Provided records section start
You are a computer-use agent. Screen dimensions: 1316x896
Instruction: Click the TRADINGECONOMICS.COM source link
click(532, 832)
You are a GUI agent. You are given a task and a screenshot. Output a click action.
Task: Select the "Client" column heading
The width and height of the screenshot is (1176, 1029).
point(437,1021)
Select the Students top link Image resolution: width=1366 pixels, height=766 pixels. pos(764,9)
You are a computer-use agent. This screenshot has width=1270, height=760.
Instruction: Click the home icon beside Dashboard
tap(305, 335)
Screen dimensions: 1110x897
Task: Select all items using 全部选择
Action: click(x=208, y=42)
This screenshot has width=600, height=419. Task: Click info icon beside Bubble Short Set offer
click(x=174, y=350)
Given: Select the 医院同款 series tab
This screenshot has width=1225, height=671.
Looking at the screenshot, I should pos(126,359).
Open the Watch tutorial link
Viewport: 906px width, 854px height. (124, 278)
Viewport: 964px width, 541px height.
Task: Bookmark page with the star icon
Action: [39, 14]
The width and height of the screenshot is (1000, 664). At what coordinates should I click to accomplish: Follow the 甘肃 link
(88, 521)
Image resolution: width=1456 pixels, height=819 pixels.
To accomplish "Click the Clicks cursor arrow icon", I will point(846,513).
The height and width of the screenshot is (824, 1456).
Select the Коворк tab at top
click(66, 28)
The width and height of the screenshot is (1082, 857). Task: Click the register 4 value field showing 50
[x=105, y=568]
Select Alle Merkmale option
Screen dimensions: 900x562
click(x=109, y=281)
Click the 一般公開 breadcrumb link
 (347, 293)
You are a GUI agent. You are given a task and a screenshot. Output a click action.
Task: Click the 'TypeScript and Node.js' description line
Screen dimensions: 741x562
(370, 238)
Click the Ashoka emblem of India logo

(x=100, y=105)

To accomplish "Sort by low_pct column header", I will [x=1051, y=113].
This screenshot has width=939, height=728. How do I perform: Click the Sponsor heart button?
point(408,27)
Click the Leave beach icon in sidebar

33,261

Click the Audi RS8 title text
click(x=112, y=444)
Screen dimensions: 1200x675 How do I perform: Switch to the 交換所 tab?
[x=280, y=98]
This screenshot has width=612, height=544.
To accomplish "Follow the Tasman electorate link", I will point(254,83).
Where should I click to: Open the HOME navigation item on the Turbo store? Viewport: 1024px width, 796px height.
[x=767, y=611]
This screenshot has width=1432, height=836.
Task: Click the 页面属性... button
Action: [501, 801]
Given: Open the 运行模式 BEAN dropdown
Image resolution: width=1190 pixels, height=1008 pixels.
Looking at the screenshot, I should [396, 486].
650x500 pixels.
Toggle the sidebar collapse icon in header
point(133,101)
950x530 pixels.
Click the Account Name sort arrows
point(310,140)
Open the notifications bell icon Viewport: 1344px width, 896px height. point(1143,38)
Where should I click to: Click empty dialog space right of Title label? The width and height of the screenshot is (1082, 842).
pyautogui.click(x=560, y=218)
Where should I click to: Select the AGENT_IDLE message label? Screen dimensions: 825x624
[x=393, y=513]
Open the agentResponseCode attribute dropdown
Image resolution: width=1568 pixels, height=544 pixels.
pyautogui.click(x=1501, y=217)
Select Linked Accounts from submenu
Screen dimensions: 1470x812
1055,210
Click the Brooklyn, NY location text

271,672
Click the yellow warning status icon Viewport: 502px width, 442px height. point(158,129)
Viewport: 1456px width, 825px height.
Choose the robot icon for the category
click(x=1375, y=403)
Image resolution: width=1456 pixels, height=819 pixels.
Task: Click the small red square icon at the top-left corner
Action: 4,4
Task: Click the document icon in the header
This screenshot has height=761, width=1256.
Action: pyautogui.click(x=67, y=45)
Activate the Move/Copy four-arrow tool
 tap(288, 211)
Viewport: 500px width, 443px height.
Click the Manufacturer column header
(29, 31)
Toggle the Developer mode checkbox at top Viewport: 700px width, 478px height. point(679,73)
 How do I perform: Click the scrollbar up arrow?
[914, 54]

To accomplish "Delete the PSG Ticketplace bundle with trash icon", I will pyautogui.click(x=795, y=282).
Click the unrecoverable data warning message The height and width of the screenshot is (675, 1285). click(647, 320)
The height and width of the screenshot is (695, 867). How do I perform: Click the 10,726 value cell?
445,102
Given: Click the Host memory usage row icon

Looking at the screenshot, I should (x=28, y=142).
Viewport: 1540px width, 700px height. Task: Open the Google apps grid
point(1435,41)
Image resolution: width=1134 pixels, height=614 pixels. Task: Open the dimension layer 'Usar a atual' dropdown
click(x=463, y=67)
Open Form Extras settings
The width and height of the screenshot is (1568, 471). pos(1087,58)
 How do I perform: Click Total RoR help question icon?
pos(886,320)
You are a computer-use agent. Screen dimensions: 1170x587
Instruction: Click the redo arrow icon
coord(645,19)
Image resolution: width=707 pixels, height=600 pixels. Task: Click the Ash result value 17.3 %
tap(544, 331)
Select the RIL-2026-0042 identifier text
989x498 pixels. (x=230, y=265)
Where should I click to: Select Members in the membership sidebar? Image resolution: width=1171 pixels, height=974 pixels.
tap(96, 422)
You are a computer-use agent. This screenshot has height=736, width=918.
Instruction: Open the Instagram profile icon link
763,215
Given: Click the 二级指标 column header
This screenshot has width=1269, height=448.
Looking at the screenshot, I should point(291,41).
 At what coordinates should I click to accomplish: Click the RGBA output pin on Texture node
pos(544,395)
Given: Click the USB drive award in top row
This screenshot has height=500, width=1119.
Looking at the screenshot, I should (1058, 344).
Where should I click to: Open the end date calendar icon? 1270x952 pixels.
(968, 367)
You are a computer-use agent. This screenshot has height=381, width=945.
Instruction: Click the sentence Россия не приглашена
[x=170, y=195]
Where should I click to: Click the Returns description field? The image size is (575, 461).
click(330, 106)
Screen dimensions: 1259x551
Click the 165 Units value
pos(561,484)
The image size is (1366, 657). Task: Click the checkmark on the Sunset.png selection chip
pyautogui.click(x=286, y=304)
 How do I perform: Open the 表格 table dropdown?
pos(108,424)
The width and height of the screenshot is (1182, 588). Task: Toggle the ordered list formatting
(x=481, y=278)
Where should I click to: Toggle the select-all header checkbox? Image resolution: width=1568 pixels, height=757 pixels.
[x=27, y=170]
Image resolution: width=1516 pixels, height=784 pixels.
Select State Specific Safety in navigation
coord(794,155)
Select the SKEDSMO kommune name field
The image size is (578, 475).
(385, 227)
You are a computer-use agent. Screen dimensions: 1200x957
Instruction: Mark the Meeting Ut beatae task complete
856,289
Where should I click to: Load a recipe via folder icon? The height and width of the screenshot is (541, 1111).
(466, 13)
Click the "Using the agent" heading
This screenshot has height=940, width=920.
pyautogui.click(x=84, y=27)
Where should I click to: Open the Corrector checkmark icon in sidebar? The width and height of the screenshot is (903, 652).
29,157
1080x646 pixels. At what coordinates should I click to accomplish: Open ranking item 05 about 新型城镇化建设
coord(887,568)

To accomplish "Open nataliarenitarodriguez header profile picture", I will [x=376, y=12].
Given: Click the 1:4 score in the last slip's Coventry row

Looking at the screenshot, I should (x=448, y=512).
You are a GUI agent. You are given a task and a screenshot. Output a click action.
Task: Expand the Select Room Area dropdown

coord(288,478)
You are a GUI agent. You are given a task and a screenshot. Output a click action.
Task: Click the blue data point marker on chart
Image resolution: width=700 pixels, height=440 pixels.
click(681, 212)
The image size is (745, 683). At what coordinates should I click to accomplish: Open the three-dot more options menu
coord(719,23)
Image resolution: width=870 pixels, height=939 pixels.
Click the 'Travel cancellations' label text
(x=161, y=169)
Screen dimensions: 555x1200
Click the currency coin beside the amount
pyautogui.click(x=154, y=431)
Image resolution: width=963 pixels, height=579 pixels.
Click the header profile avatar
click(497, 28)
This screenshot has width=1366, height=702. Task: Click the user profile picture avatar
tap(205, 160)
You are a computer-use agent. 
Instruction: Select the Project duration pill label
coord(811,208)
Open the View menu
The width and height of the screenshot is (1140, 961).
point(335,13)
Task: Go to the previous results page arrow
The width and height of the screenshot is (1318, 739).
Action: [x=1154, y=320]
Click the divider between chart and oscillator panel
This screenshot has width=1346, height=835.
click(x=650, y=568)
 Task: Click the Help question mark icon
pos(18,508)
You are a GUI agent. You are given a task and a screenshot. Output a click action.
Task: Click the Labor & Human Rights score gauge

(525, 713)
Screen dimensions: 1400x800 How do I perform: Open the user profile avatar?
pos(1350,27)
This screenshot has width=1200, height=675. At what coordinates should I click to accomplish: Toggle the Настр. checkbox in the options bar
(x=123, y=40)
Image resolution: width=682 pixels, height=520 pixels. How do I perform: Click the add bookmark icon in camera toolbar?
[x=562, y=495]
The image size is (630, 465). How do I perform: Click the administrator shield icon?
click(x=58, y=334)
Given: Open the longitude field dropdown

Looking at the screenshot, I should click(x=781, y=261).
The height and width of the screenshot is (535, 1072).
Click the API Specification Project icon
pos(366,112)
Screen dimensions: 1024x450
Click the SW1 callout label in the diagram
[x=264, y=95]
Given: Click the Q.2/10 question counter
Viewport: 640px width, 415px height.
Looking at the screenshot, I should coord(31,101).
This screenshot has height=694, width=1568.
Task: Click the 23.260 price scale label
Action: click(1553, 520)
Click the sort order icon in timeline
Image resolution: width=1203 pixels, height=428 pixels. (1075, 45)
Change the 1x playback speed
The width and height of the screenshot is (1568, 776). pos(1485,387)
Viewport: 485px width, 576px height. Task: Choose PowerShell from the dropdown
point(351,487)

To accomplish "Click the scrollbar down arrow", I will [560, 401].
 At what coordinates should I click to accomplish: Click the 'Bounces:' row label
Provided records section end
[Task to complete]
Beginning with the very first line of the records above, please retype each line through the one that has "Task: Click the 'TypeScript", and add nothing.

[Answer section]
You are a computer-use agent. Screen dimensions: 1316x896
Instruction: Click the TRADINGECONOMICS.COM source link
click(532, 832)
You are a GUI agent. You are given a task and a screenshot. Output a click action.
Task: Select the "Client" column heading
The width and height of the screenshot is (1176, 1029).
point(437,1021)
Select the Students top link Image resolution: width=1366 pixels, height=766 pixels. pos(764,9)
You are a computer-use agent. This screenshot has width=1270, height=760.
Instruction: Click the home icon beside Dashboard
tap(305, 335)
Screen dimensions: 1110x897
Task: Select all items using 全部选择
Action: click(x=208, y=42)
This screenshot has width=600, height=419. Task: Click info icon beside Bubble Short Set offer
click(x=174, y=350)
Given: Select the 医院同款 series tab
This screenshot has width=1225, height=671.
Looking at the screenshot, I should pos(126,359).
Open the Watch tutorial link
Viewport: 906px width, 854px height. (124, 278)
Viewport: 964px width, 541px height.
Task: Bookmark page with the star icon
Action: [39, 14]
The width and height of the screenshot is (1000, 664). At what coordinates should I click to accomplish: Follow the 甘肃 link
(88, 521)
Image resolution: width=1456 pixels, height=819 pixels.
To accomplish "Click the Clicks cursor arrow icon", I will point(846,513).
The height and width of the screenshot is (824, 1456).
Select the Коворк tab at top
click(66, 28)
The width and height of the screenshot is (1082, 857). Task: Click the register 4 value field showing 50
[x=105, y=568]
Select Alle Merkmale option
Screen dimensions: 900x562
click(x=109, y=281)
Click the 一般公開 breadcrumb link
 (347, 293)
You are a GUI agent. You are given a task and a screenshot. Output a click action.
Task: Click the 'TypeScript and Node.js' description line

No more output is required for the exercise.